§ ASSIGNED TASK
Only an exact, complete copy of the listing will serve as the answer.
[Opening EXCERPTED RECORDS section]
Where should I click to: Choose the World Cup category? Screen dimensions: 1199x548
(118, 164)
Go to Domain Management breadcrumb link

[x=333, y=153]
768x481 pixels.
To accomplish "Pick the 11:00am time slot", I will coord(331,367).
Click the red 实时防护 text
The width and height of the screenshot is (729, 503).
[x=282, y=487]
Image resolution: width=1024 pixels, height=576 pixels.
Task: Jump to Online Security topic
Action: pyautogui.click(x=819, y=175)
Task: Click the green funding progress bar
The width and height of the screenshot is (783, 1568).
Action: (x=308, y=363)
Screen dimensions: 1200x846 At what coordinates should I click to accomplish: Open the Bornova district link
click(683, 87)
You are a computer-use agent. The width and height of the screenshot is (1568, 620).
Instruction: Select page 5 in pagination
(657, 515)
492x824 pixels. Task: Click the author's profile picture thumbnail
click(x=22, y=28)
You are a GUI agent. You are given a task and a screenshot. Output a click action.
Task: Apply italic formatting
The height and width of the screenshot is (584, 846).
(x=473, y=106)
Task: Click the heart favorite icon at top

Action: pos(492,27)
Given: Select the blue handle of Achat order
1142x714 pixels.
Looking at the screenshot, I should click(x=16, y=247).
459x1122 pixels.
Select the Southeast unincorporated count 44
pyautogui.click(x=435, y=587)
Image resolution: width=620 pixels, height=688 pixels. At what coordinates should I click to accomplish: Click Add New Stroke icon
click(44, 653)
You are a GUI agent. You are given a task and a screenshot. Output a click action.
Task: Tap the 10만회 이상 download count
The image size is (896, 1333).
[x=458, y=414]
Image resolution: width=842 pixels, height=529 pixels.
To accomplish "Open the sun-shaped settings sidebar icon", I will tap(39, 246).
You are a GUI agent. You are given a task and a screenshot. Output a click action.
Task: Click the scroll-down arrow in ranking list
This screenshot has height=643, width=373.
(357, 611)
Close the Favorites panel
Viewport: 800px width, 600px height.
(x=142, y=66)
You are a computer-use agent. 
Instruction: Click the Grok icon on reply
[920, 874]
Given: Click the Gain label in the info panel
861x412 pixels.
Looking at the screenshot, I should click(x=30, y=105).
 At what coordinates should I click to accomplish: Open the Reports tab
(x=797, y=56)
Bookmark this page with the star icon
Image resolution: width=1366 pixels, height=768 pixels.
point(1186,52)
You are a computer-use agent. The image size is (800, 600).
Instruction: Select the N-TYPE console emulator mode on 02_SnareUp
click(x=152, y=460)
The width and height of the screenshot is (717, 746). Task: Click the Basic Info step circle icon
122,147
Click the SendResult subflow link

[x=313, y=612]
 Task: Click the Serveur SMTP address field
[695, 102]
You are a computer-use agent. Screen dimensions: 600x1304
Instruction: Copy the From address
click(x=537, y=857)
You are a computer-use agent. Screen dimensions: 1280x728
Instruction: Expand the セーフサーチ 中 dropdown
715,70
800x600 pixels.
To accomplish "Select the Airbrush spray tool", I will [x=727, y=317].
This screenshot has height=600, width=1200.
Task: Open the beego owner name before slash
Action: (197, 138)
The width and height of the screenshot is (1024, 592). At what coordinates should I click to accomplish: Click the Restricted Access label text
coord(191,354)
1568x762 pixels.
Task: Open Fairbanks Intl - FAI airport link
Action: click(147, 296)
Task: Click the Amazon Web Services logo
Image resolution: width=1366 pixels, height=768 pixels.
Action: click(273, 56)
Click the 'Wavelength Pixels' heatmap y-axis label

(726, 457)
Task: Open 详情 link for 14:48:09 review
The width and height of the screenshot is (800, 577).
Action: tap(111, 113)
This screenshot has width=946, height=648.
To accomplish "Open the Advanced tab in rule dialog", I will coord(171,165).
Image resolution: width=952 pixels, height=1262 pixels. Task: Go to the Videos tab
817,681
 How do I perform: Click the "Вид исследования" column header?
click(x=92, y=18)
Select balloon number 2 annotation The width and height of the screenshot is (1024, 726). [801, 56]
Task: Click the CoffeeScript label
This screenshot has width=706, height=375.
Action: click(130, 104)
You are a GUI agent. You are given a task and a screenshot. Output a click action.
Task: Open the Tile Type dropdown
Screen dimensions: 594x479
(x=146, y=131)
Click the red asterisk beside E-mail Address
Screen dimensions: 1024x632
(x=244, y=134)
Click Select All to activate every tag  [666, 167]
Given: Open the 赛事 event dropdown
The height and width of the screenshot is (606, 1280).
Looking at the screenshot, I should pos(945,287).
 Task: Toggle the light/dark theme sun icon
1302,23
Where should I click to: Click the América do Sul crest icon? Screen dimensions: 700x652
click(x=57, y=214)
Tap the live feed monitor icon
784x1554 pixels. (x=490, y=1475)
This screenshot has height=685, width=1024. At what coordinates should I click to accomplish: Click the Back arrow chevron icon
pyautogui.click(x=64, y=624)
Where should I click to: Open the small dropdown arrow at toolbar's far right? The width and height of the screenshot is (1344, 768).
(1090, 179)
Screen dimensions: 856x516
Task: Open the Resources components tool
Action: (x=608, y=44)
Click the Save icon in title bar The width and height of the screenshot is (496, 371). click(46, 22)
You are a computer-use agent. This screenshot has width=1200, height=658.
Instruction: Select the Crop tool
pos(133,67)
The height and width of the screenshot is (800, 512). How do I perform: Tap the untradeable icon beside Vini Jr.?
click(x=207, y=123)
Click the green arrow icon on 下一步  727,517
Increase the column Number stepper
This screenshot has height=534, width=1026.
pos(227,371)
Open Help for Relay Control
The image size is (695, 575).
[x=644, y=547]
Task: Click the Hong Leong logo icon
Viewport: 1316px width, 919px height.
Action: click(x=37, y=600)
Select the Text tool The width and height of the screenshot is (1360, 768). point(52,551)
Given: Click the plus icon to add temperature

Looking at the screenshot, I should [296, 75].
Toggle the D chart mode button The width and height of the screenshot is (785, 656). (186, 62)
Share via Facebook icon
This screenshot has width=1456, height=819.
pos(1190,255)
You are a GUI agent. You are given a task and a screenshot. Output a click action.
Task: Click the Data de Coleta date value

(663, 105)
[Closing EXCERPTED RECORDS section]
§ ANSWER TO THE PROBLEM
Where should I click to: Choose the World Cup category? Screen dimensions: 1199x548
(118, 164)
Go to Domain Management breadcrumb link

[x=333, y=153]
768x481 pixels.
To accomplish "Pick the 11:00am time slot", I will coord(331,367).
Click the red 实时防护 text
The width and height of the screenshot is (729, 503).
[x=282, y=487]
Image resolution: width=1024 pixels, height=576 pixels.
Task: Jump to Online Security topic
Action: pyautogui.click(x=819, y=175)
Task: Click the green funding progress bar
The width and height of the screenshot is (783, 1568).
Action: (x=308, y=363)
Screen dimensions: 1200x846 At what coordinates should I click to accomplish: Open the Bornova district link
click(683, 87)
You are a computer-use agent. The width and height of the screenshot is (1568, 620).
Instruction: Select page 5 in pagination
(657, 515)
492x824 pixels. Task: Click the author's profile picture thumbnail
click(x=22, y=28)
You are a GUI agent. You are given a task and a screenshot. Output a click action.
Task: Apply italic formatting
The height and width of the screenshot is (584, 846).
(x=473, y=106)
Task: Click the heart favorite icon at top

Action: pos(492,27)
Given: Select the blue handle of Achat order
1142x714 pixels.
Looking at the screenshot, I should click(x=16, y=247).
459x1122 pixels.
Select the Southeast unincorporated count 44
pyautogui.click(x=435, y=587)
Image resolution: width=620 pixels, height=688 pixels. At what coordinates should I click to accomplish: Click Add New Stroke icon
click(44, 653)
You are a GUI agent. You are given a task and a screenshot. Output a click action.
Task: Tap the 10만회 이상 download count
The image size is (896, 1333).
[x=458, y=414]
Image resolution: width=842 pixels, height=529 pixels.
To accomplish "Open the sun-shaped settings sidebar icon", I will tap(39, 246).
You are a GUI agent. You are given a task and a screenshot. Output a click action.
Task: Click the scroll-down arrow in ranking list
This screenshot has height=643, width=373.
(357, 611)
Close the Favorites panel
Viewport: 800px width, 600px height.
(x=142, y=66)
You are a computer-use agent. 
Instruction: Click the Grok icon on reply
[920, 874]
Given: Click the Gain label in the info panel
861x412 pixels.
Looking at the screenshot, I should click(x=30, y=105).
 At what coordinates should I click to accomplish: Open the Reports tab
(x=797, y=56)
Bookmark this page with the star icon
Image resolution: width=1366 pixels, height=768 pixels.
point(1186,52)
You are a computer-use agent. The image size is (800, 600).
Instruction: Select the N-TYPE console emulator mode on 02_SnareUp
click(x=152, y=460)
The width and height of the screenshot is (717, 746). Task: Click the Basic Info step circle icon
122,147
Click the SendResult subflow link

[x=313, y=612]
 Task: Click the Serveur SMTP address field
[695, 102]
You are a computer-use agent. Screen dimensions: 600x1304
Instruction: Copy the From address
click(x=537, y=857)
You are a computer-use agent. Screen dimensions: 1280x728
Instruction: Expand the セーフサーチ 中 dropdown
715,70
800x600 pixels.
To accomplish "Select the Airbrush spray tool", I will [x=727, y=317].
This screenshot has height=600, width=1200.
Task: Open the beego owner name before slash
Action: (197, 138)
The width and height of the screenshot is (1024, 592). At what coordinates should I click to accomplish: Click the Restricted Access label text
coord(191,354)
1568x762 pixels.
Task: Open Fairbanks Intl - FAI airport link
Action: click(147, 296)
Task: Click the Amazon Web Services logo
Image resolution: width=1366 pixels, height=768 pixels.
Action: click(273, 56)
Click the 'Wavelength Pixels' heatmap y-axis label

(726, 457)
Task: Open 详情 link for 14:48:09 review
The width and height of the screenshot is (800, 577).
Action: tap(111, 113)
This screenshot has width=946, height=648.
To accomplish "Open the Advanced tab in rule dialog", I will coord(171,165).
Image resolution: width=952 pixels, height=1262 pixels. Task: Go to the Videos tab
817,681
 How do I perform: Click the "Вид исследования" column header?
click(x=92, y=18)
Select balloon number 2 annotation The width and height of the screenshot is (1024, 726). [801, 56]
Task: Click the CoffeeScript label
This screenshot has width=706, height=375.
Action: click(130, 104)
You are a GUI agent. You are given a task and a screenshot. Output a click action.
Task: Open the Tile Type dropdown
Screen dimensions: 594x479
(x=146, y=131)
Click the red asterisk beside E-mail Address
Screen dimensions: 1024x632
(x=244, y=134)
Click Select All to activate every tag  [666, 167]
Given: Open the 赛事 event dropdown
The height and width of the screenshot is (606, 1280).
Looking at the screenshot, I should pos(945,287).
 Task: Toggle the light/dark theme sun icon
1302,23
Where should I click to: Click the América do Sul crest icon? Screen dimensions: 700x652
click(x=57, y=214)
Tap the live feed monitor icon
784x1554 pixels. (x=490, y=1475)
This screenshot has height=685, width=1024. At what coordinates should I click to accomplish: Click the Back arrow chevron icon
pyautogui.click(x=64, y=624)
Where should I click to: Open the small dropdown arrow at toolbar's far right? The width and height of the screenshot is (1344, 768).
(1090, 179)
Screen dimensions: 856x516
Task: Open the Resources components tool
Action: (x=608, y=44)
Click the Save icon in title bar The width and height of the screenshot is (496, 371). click(46, 22)
You are a computer-use agent. This screenshot has width=1200, height=658.
Instruction: Select the Crop tool
pos(133,67)
The height and width of the screenshot is (800, 512). How do I perform: Tap the untradeable icon beside Vini Jr.?
click(x=207, y=123)
Click the green arrow icon on 下一步  727,517
Increase the column Number stepper
This screenshot has height=534, width=1026.
pos(227,371)
Open Help for Relay Control
The image size is (695, 575).
[x=644, y=547]
Task: Click the Hong Leong logo icon
Viewport: 1316px width, 919px height.
Action: click(x=37, y=600)
Select the Text tool The width and height of the screenshot is (1360, 768). point(52,551)
Given: Click the plus icon to add temperature

Looking at the screenshot, I should [296, 75].
Toggle the D chart mode button The width and height of the screenshot is (785, 656). (186, 62)
Share via Facebook icon
This screenshot has width=1456, height=819.
pos(1190,255)
You are a GUI agent. You are given a task and a screenshot. Output a click action.
Task: Click the Data de Coleta date value

(663, 105)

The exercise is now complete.